L'ultimo viaggio pare una scena di Spielberg. Fa un percorso diverso dal solito con la moglie e anziché trovare una zona grigia, una di quelle neutrali, passa per l'Ungheria. "in Polonia non mi hanno mai chiesto nulla, potevo essere un terrorista e in due minuti passavo, in Ungheria invece hanno fatto più storie". Mi spiega che passa in una dogana dove non c'è la zona grigia. Suda freddo, spiega la sua situazione ai militari, gli promettono che lo lasciano entrare e uscire, ma non ha altra scelta che fidarsi: "Solo la sua parola, non c'è nessun foglio che certifica che mi fanno uscire, potevano dirmi 'e tu dove vai, ora resti qui o ti sparo'. Che avrei fatto?". "Mia moglie aveva paura per me", dice "non so quanti capelli bianchi mi sono venuti. Non farò più quella strada, avevo dimenticato non ci fosse zona neutrale lì". La neutralità è così: per Putin significa raderti al suolo, per i pacifisti italiani significa né con la Nato né con l'Ucraina, per Denis significa non farsi arrestare o buttare al fronte.

Se una mattina scoppiasse una guerra e doveste decidere tra scappare per sempre o difendere il vostro Paese che fareste? Vincerebbe il senso di sopravvivenza o il patriottismo? I vostri figli o la vostra terra?
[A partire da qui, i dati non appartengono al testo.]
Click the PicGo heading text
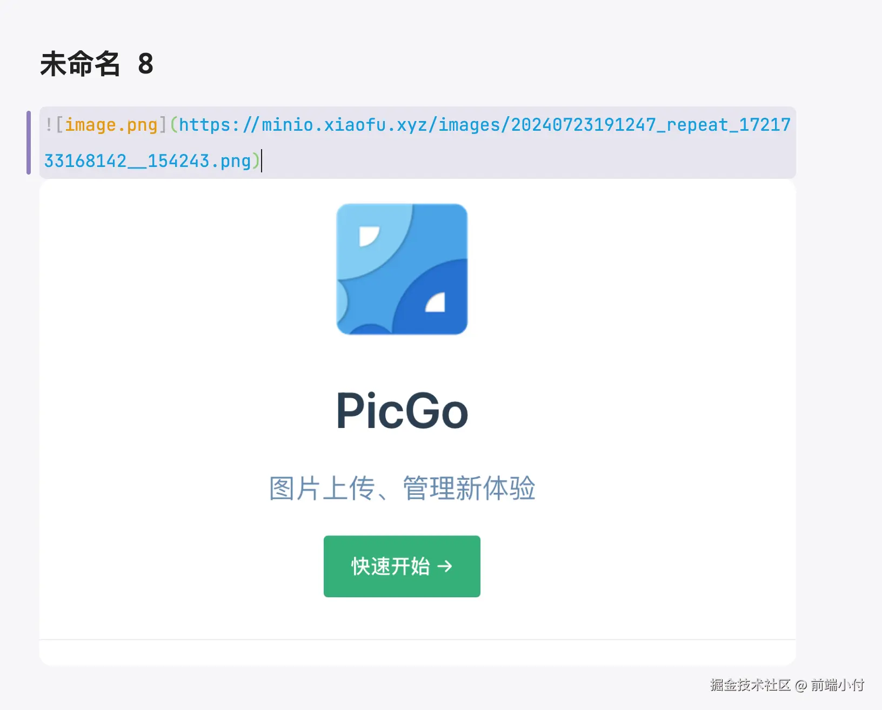The width and height of the screenshot is (882, 710). 402,411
È una decisione che in molti uomini sono stati costretti a prendere in fretta il 24 febbraio. Denis in patria è considerato un disertore, eppure a me sembra straordinario quello che fa per il Paese da cui è scappato. Gli chiedo se la sua percezione dei russi oggi è cambiata: sempre fratelli? "So che non è colpa dei russi, la colpa è di Putin. Però anche i popoli devono protestare. Se sono tanti non possono metterli tutti in prigione". In qualche modo l'inazione ti rende complice, per uno disposto a fare più di 3000 km per trasportare aiuti è chiaro sia così. "Potevo mandare 500 euro ai militari, stare a casa tranquillo a guardare la tv. Ma oggi si ferma uno, domani un altro, poi un terzo. Chi li aiuterà poi?"